Investigation of innovative cooling system for photovoltaic solar unit in existence of thermoelectric layer utilizing hybrid nanomaterial and Y-shaped fins

Abstract

Perhaps the foremost issue of Photovoltaic (PV) cells is the lack of an enhanced cooling system and present work aims to offer a new configuration of system utilizing numerical approach. To increase electrical output, a new layer for thermoelectric has been added at the bottom of the Tedlar layer. The cooling system contains cooling ducts and confined jets and working fluid in both zones are hybrid nanofluid. The duct has been made with three shapes (circular, triangular and 3-lobed) and to enhance the convective rate, Y-shaped fins were installed within the ducts.
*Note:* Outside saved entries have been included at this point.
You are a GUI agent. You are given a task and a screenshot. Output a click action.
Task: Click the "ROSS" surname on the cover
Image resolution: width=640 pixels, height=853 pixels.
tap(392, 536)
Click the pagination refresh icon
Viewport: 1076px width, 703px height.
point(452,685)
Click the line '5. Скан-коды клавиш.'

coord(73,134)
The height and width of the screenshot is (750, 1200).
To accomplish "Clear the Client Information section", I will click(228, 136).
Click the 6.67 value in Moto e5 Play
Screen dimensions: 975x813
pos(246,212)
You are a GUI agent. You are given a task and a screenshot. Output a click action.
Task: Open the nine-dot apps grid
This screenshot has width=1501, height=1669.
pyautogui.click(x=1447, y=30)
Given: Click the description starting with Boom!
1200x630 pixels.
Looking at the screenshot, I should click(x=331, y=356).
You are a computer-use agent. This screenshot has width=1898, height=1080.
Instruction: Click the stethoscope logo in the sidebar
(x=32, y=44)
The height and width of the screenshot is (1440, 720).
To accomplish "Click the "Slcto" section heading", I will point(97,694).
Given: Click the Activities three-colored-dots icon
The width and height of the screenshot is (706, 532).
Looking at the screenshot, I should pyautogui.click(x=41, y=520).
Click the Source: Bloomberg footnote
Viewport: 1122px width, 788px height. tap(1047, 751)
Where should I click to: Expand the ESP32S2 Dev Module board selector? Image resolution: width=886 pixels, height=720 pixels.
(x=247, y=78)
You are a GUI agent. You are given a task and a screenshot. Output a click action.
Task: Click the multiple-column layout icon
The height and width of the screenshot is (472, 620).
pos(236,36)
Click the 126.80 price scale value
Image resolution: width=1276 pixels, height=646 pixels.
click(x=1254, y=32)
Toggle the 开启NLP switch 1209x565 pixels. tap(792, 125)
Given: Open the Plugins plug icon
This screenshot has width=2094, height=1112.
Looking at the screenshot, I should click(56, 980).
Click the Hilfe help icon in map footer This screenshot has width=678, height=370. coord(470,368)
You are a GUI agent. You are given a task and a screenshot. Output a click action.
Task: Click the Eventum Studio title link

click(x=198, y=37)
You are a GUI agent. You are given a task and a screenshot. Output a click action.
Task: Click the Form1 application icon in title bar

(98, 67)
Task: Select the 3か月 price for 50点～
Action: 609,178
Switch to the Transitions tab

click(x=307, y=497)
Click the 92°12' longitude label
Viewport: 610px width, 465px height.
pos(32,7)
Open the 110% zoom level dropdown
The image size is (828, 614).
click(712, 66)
Numerical method was applied for simulation of the present model which involves laminar flow in both fluid zones. Previous empirical and numerical data have been compared with outputs of present simulation and good accommodation proves that this code can be applied for present complex systems. Utilizing hybrid nanomaterial inside both zones instead of water makes the useful heat increase and cells become cooler. Regarding various configurations, the best performance has been reported for triangular duct equipped with fins and in existence of jet and its overall performance is 9.97% greater than that of circular pipe. Also, the amount of performance evaluation coefficient (PEC) for such a system is about 2.4 which means that such configuration has good hydrothermal performance. Considering the best case instead of a circular duct, the electrical and thermal performances enhance about 2.95% and 11.34%.